We know that different seasons may affect energy consumption—for instance, a heater in winter and a cooler in summer. Extracting peak seasons (summer and winter) or off-peak seasons (Spring and Autumn) might be more useful than directly using the month as numerical values.   
1.2.3 The dataset has 16 sites in total, whose locations may span across different countries. Add a column (peak/off-peak) to the weather data frame based on the average air temperature. The top 3 hottest months and the 3 coldest months are considered “peak”, and the rest of the year is considered “off-peak”. 

In [7]:
from pyspark.sql import functions as F
from pyspark.sql.window import Window

# --- Base alias (must be the full cleaned weather DF; do NOT pre-filter it) ---
w = weather_df_cleaned.alias("w")

# 1) Monthly avg temperature per site
monthly_avg = (
    w.withColumn("month", F.month("w.timestamp"))
     .groupBy("w.site_id", "month")
     .agg(F.avg("w.air_temperature").alias("avg_temp"))
     .alias("ma")
)

# 2) Tie-safe top-3 hottest and top-3 coldest months per site using row_number
win_cold = Window.partitionBy("ma.site_id").orderBy(F.col("avg_temp").asc())
win_hot  = Window.partitionBy("ma.site_id").orderBy(F.col("avg_temp").desc())

cold3 = (
    monthly_avg
    .withColumn("cold_rank", F.row_number().over(win_cold))
    .filter(F.col("cold_rank") <= 3)
    .select(F.col("ma.site_id").alias("site_id"), "month")
)

hot3 = (
    monthly_avg
    .withColumn("hot_rank", F.row_number().over(win_hot))
    .filter(F.col("hot_rank") <= 3)
    .select(F.col("ma.site_id").alias("site_id"), "month")
)

peak_months = (
    cold3.unionByName(hot3)
         .dropDuplicates(["site_id", "month"])
         .alias("pm")
)

# 3) LEFT join back to full weather to label season_type
weather_with_season = (
    w.join(
        peak_months,
        on=(
            (F.col("w.site_id") == F.col("pm.site_id")) &
            (F.month(F.col("w.timestamp")) == F.col("pm.month"))
        ),
        how="left"
    )
    .withColumn(
        "season_type",
        F.when(F.col("pm.month").isNotNull(), F.lit("peak")).otherwise(F.lit("off-peak"))
    )
    .drop("pm.site_id", "pm.month")
)

# (Optional) keep a clean projection (nice for downstream joins)
weather_with_season = weather_with_season.select(
    "w.timestamp", "w.site_id",
    "w.air_temperature", "w.cloud_coverage", "w.dew_temperature",
    "w.sea_level_pressure", "w.wind_direction", "w.wind_speed",
    "season_type"
)


In [8]:
# --- VALIDATION SUITE ---

# 0) VALIDATE THE MONTHLY AVERAGE TEMPERATURES (NEW)
# This is the foundational data that the ranking is based on.
print("--- Validation 0: Average Monthly Temperature for Site 0 ---")
monthly_avg.filter(F.col("site_id") == 0).orderBy("month").show()

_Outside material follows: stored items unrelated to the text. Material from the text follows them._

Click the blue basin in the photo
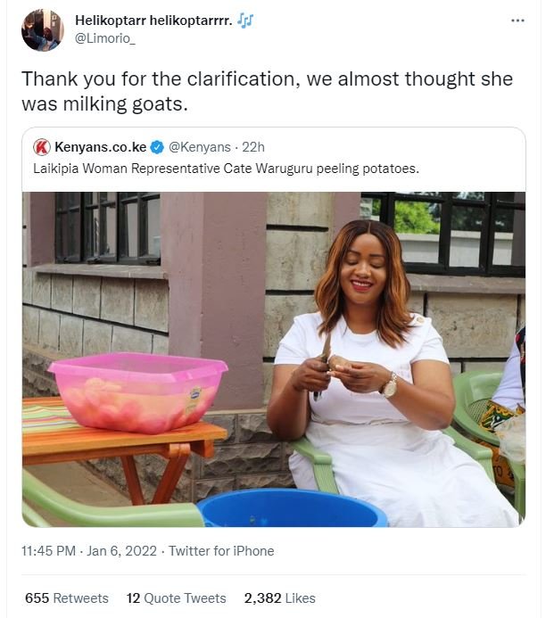click(x=291, y=509)
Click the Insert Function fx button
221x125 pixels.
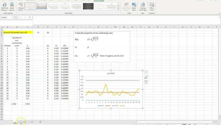pos(30,17)
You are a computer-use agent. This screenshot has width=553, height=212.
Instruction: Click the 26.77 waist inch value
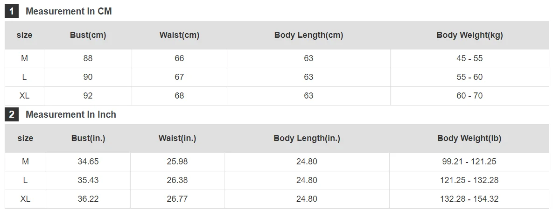click(177, 199)
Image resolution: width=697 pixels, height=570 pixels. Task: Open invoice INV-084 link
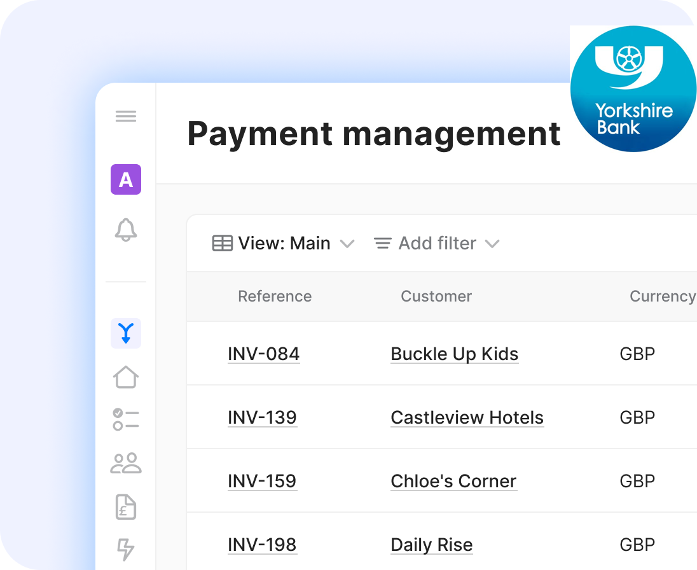(263, 354)
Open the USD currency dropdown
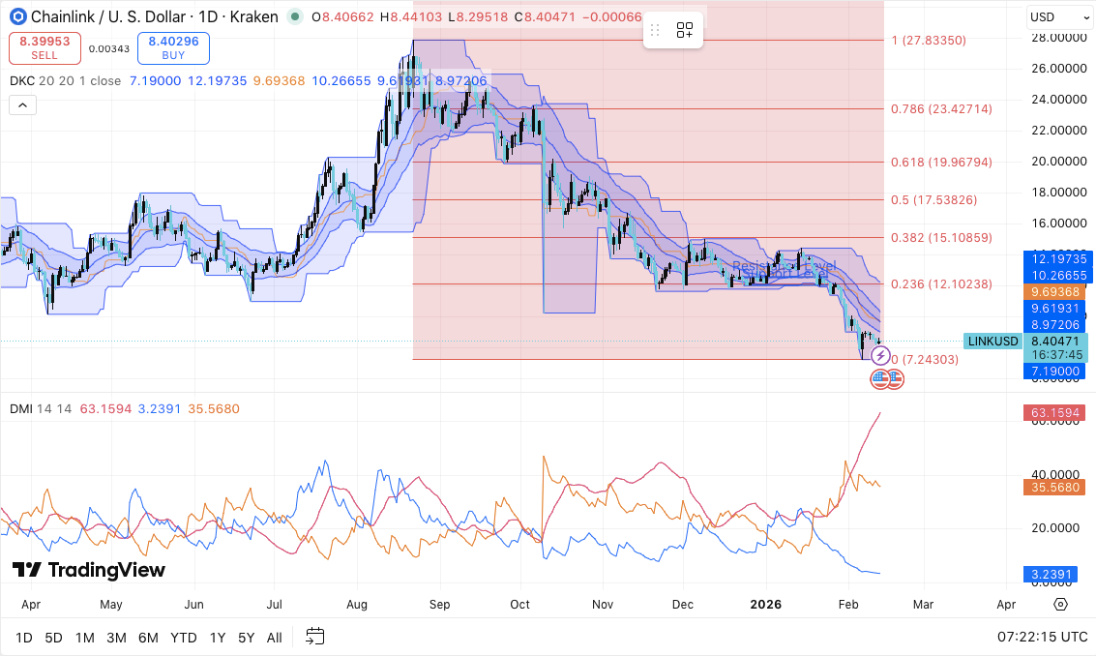Viewport: 1096px width, 656px height. (x=1058, y=16)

# 1) Site 0 must have BOTH labels now
print("\n--- Validation 1: Peak/Off-Peak Row Count for Site 0 ---")
weather_with_season.filter(F.col("site_id")==0) \
    .groupBy("season_type").count().show()

# 2) Exactly 6 peak months per site (months, not rows)
print("\n--- Validation 2: Count of Peak/Off-Peak Months Per Site ---")
months_by_label = (weather_with_season
    .select("site_id", F.month("timestamp").alias("m"), "season_type")
    .dropDuplicates(["site_id","m","season_type"])
    .groupBy("site_id","season_type").count()
)
months_by_label.orderBy("site_id","season_type").show(50)

# 3) Spot-check distinct months per site are 12
print("\n--- Validation 3: Total Distinct Months Per Site ---")
distinct_months = (weather_with_season
    .select("site_id", F.month("timestamp").alias("m"))
    .dropDuplicates()
    .groupBy("site_id").count()
)
distinct_months.orderBy("site_id").show(50)

--- Validation 0: Average Monthly Temperature for Site 0 ---
+-------+-----+------------------+
|site_id|month|          avg_temp|
+-------+-----+------------------+
|      0|    1|14.713110644374733|
|      0|    2| 16.13965517241379|
|      0|    3|  21.2662634408602|
|      0|    4| 22.43125000000002|
|      0|    5|  24.7342741935484|
|      0|    6|27.366388888888856|
|      0|    7| 28.55282258064521|
|      0|    8|27.613575268817204|
|      0|    9|26.871944444444473|
|      0|   10| 24.03817204301075|
|      0|   11|20.055416666666662|
|      0|   12|19.956989247311842|
+-------+-----+------------------+


--- Validation 1: Peak/Off-Peak Row Count for Site 0 ---
+-----------+-----+
|season_type|count|
+-----------+-----+
|   off-peak| 4392|
|       peak| 4392|
+-----------+-----+


--- Validation 2: Count of Peak/Off-Peak Months Per Site ---
+-------+-----------+-----+
|site_id|season_type|count|
+-------+-----------+-----+
|      0|   off-peak|    6|
|      0|       peak|    

Create a data frame with all relevant columns at this stage, we refer to this data frame as feature_df.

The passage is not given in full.